On 2013-05-01, Fons Adriaensen wrote:

The point is that companders such as Dolby-A and Telcom are linear at least over a short time span - they do not introduce distortion.

I started thinking about that as well. Yeah, if you put in all possible spectra, in all combinations, at all speeds of change, you can characterize a system like this rather perfectly and prolly emulate it. It's just that the amount of data is stupendous and the problem you're trying to solve is probably harder than implementing the thing by hand to begin with.

But they are certainly not time-invariant - they would be useless if they were.

As a technical nitpick, they are too: if you just shift a signal in time, the output will be a shifted version of the original. I.e. they do have memory and if you deside to linearize them and then talk about their instantaneous system function, yes, that one changes in a regular, weakly nonlinear way based on what they've seen in the past. Still, all in all if you only do time shifts, they don't mind. The same is not true even of tremolo as a still-obviously-linear system, because it has an independent oscillator in it; by definition time-variance means the system is sensitive to absolute delay, not only relative,, which is not the case for any dynamics processor I know of. (It is for certain reverbs though, which use internal LFO's to break up resonances.)

But yes, there's usually little point in treating homogeneity, additivity and time/shift invariance as separate things within the audio field. They interact strongly enough so that usually you either take the whole LTI package or go back to the basics.

The difficult part in writing any software emulation of the Dolby-A or similar systems is modelling the dynamic behaviour of the compander, not the actual audio processing. Such systems will have 'designed' and documented attack/release times, but analog electronics being what they are, the dynamic behaviour of the compressors and expanders will very probably not fit to any simple equations.

Yes. Or let's say, the sidechain where they do all of their psychoacoustical analysis and control functions. That stuff is pretty complex too, at least when we go to systems like SR. (A is somewhat easier, because it's apparently just a multichannel compander. Though, I don't seem to have access to the fundamental papers anymore. Care to slip me a copy of at least the AES ones?)

Nor does it have to: the way Dolby-A and Telcom switch between encoding and decoding (by making the decoding algorithm the mirror image of the encoding) guarantees that the two will cancel each other, whatever they are.
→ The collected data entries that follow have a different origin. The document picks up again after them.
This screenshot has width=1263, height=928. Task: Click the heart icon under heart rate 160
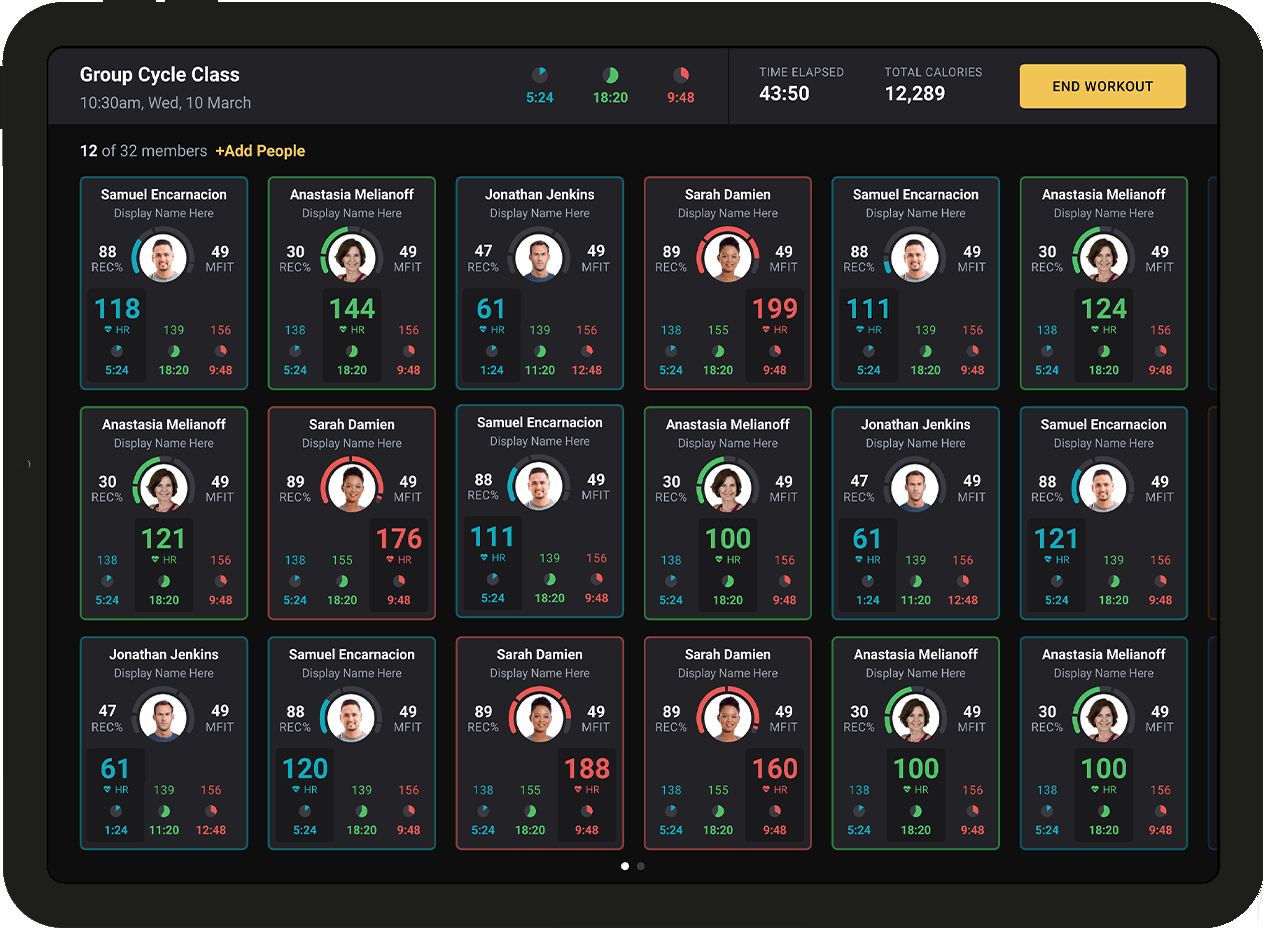(767, 790)
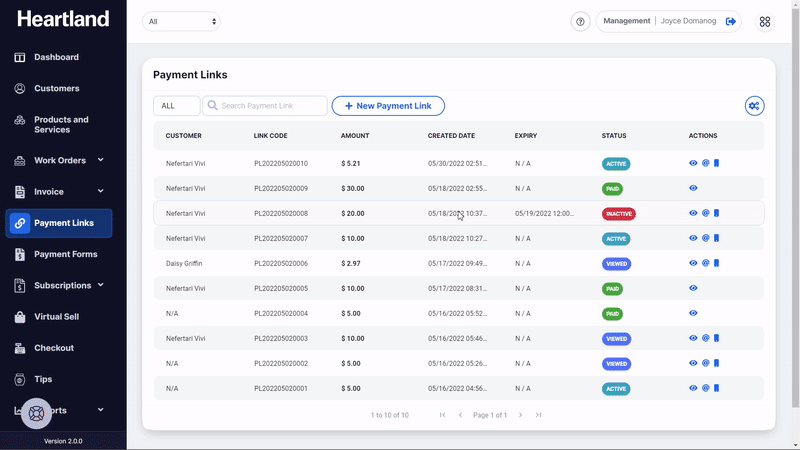Click the Search Payment Link field
Image resolution: width=800 pixels, height=450 pixels.
(x=270, y=106)
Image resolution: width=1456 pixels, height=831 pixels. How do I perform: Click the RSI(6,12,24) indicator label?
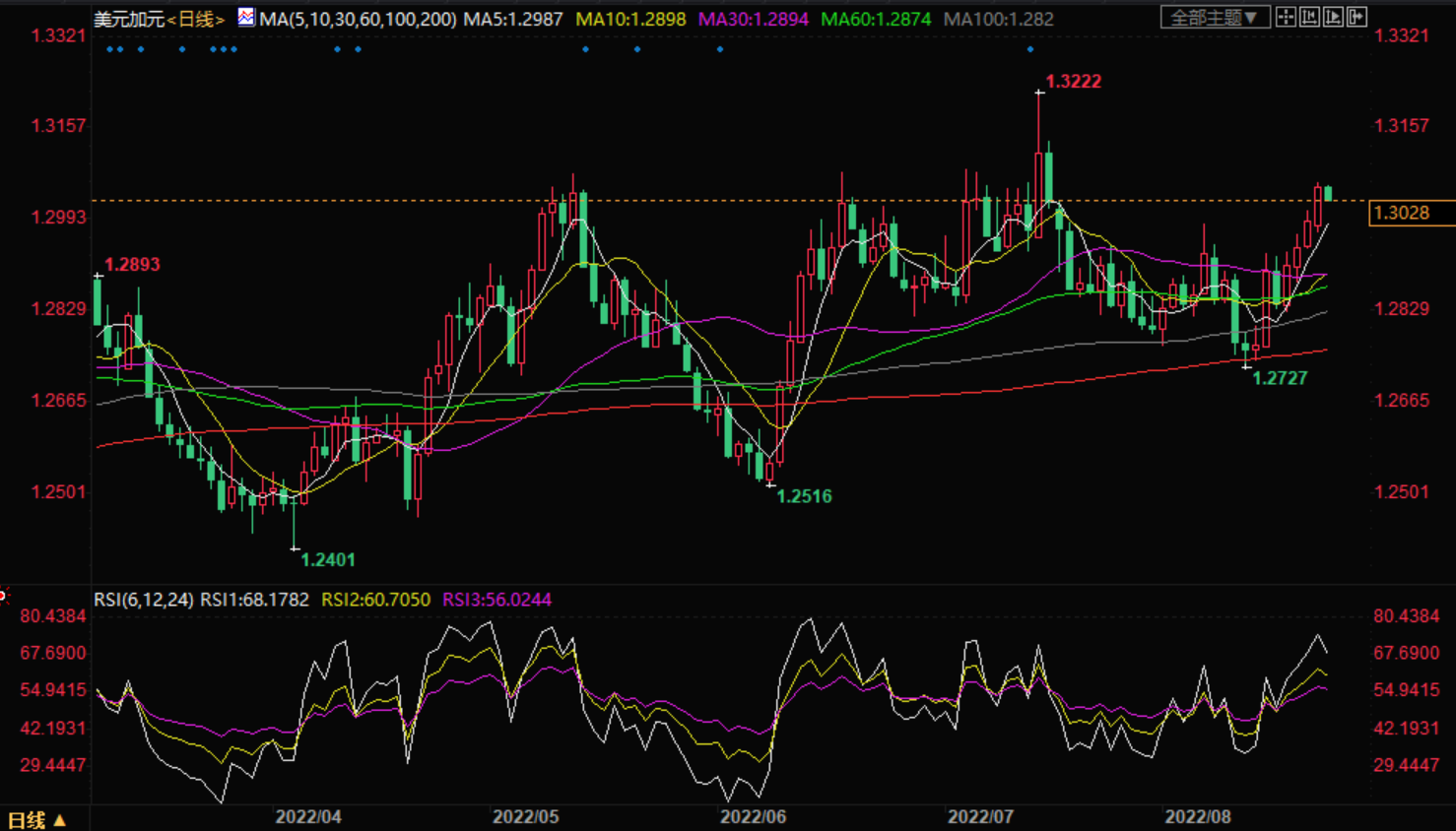coord(143,600)
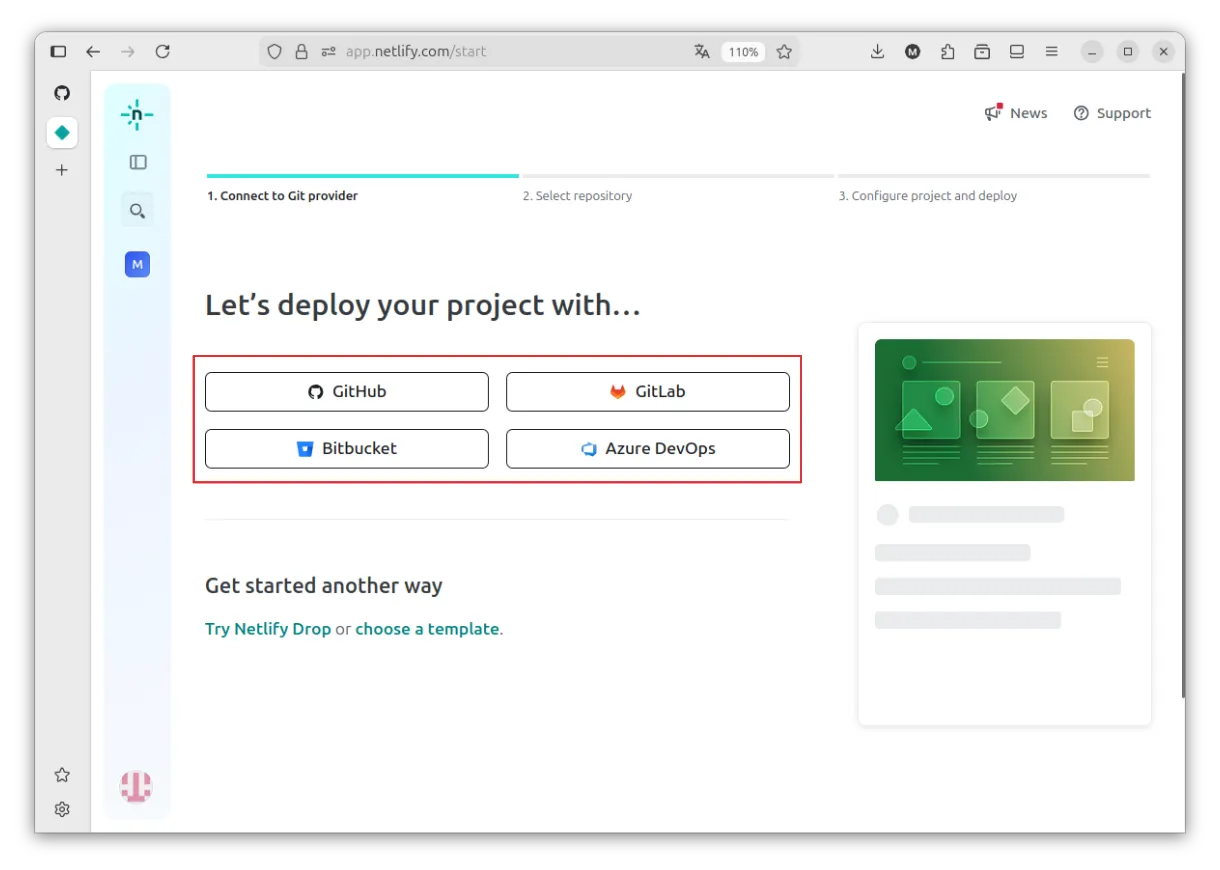Open the browser hamburger menu
Screen dimensions: 1220x870
coord(1051,52)
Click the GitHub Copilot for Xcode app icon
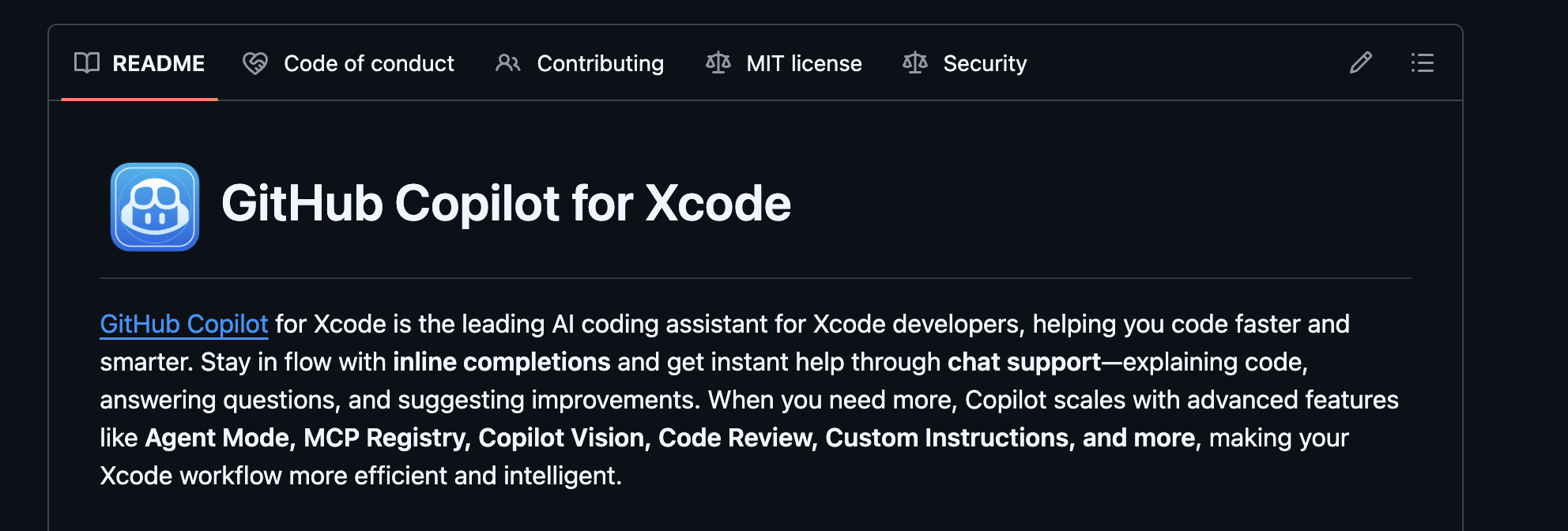The image size is (1568, 531). click(154, 205)
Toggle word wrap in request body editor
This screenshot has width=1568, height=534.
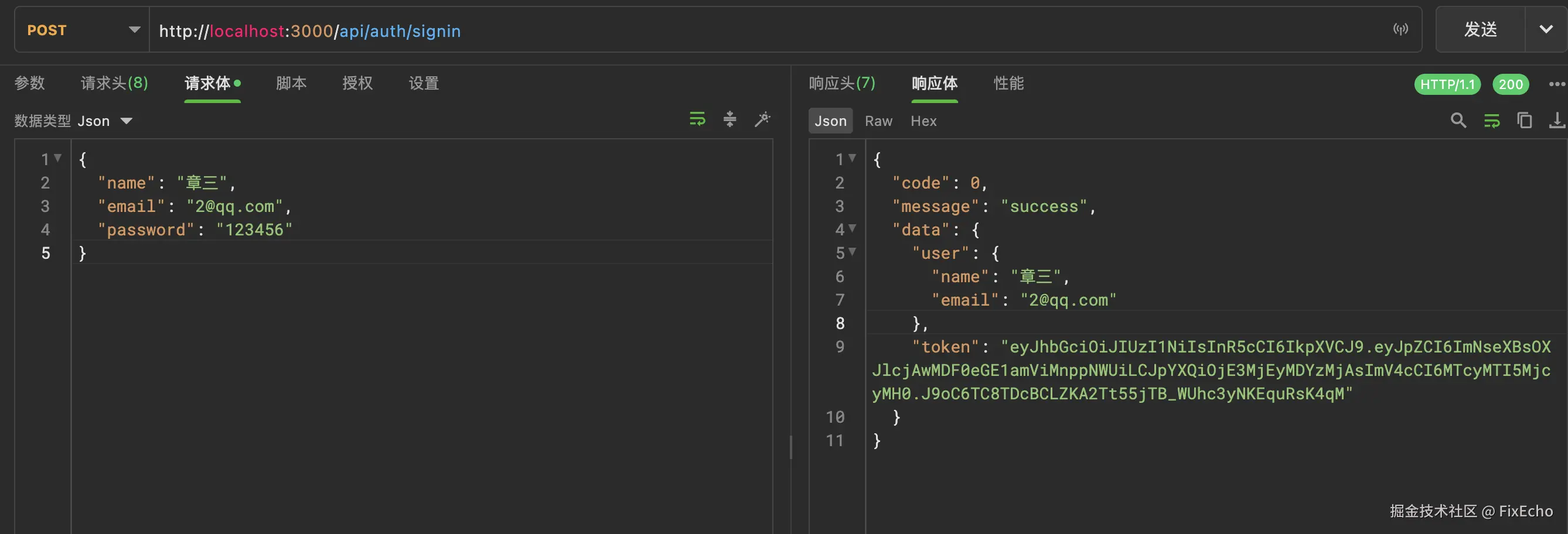tap(697, 119)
Yeah, Dolby apparently has been doing that stuff for ages: they derive the inverse of their designs very much like you'd turn an IIR filter to its FIR inverse, and vice versa. They essentially sandwich the encoder within a negative servo loop in the decoder, be the result nonlinear or not. That approach is pretty general and simple too, if you know what you're doing: even if you want to formally show that it converges, you don't need much besides asymptotically limited memory in the encoder and a bunch of monotonicity assumptions. (I don't think they've ever shown this formally, though.)

To me the funkiest thing is that for the longest time Pro Logic was one of their bigger sources of income, yet that one broke the precedent: it was an open loop design. Only in Pro Logic II did they go back to their old feedback balance network ways. I'm guessing that's because there the problem is underdetermined, which makes stability and self-synchronizing tracking considerably more difficult to guarantee.

Be as it may, that architecture makes the precise nonlinear dynamics difficult to characterize and emulate, except by direct translation of the circuit.